So I created a team for the rubyworks/pqueue project and added you as a maintainer. So you can maintain the project via the rubyworks repository, if you'd like to do it that way --in which case I can still lend a hand if/as needed. But if you you prefer to move the project completely over to a repository under your account/organization, that's fine too. Just let me know.

mdunsmuir commented 10 years ago

Hey, just wanted to let you know that I haven't forgotten about this! Things just got very busy in my life all of a sudden; I should have some bandwidth to think about priority queues soon, maybe even this weekend.
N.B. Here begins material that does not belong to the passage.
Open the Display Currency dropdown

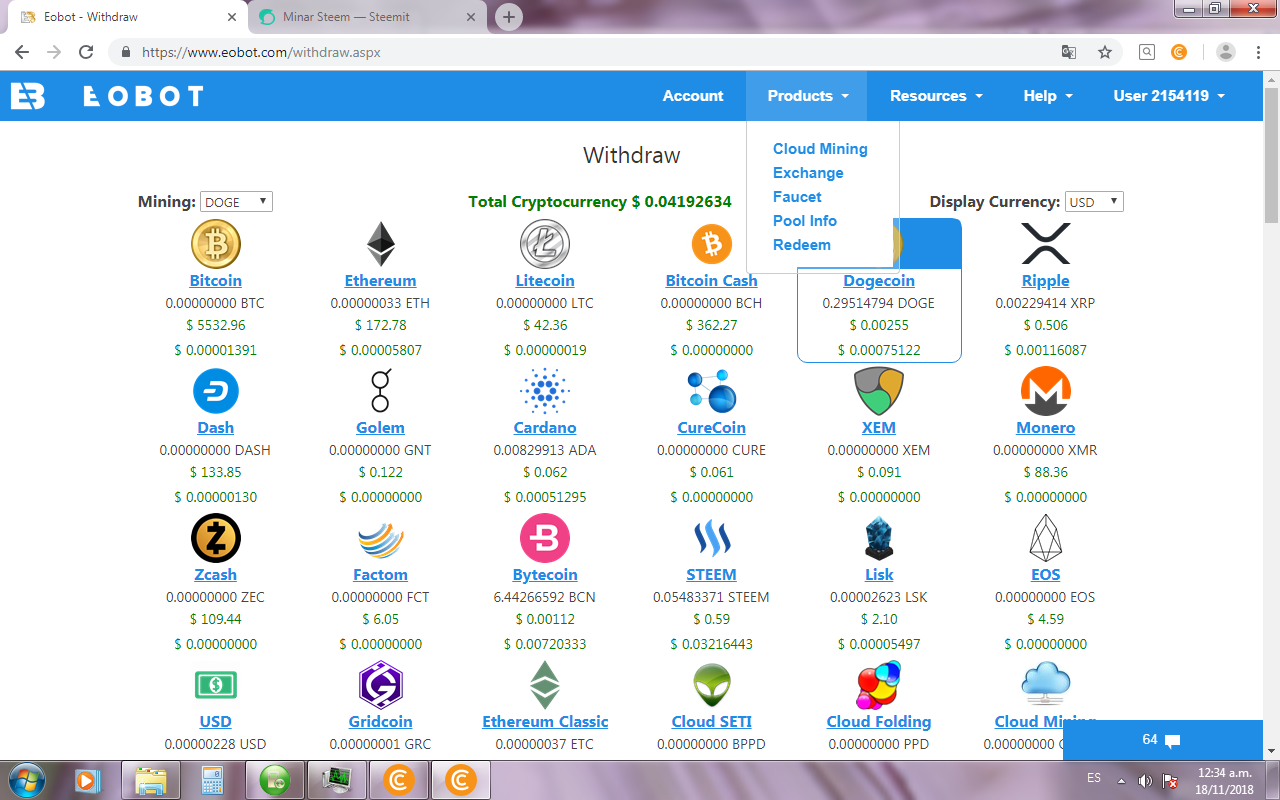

ldonnet commented 10 years ago

Hi,

I use your great gem for shortest_path and I realize some tests with a lot of data. The code is a bit slow with a big graph compared to PriorityQueue for example. I'm very interested to improve performance of this gem and help to test new versions.

Thanks for your work Luc

mdunsmuir commented 10 years ago

I recently happened across this gem much in the same way you seem to have (by working on pathfinding algorithms) and I wrote an implementation of PQueue that is still pure ruby but uses a simple binary heap structure in place of the current binary-search-and-insert technique and in doing so achieves a significant speedup over the current implementation. I've nominally taken over maintaining this gem and it is my intention to release a new version using the improved heap-based implementation, but I haven't had time to get around to it yet.

Any day now, hopefully I'll be able to start putting something together, and I'll absolutely let you know when I do. It's great to hear from someone who is using the gem, and I'd much appreciate any testing you could do on the forthcoming release.

Stephenitis commented 10 years ago

Is this still maintained? I will help since I'm referencing this implementation for students at Devbootcamp.

trans commented 10 years ago

Yes, but passively. Any help you want to give would be great. You can even take the reigns completely if you wish. @mdunsmuir talked about a rewrite to make it much faster, albeit slower for individual inserts, but I guess he has been too busy to do so.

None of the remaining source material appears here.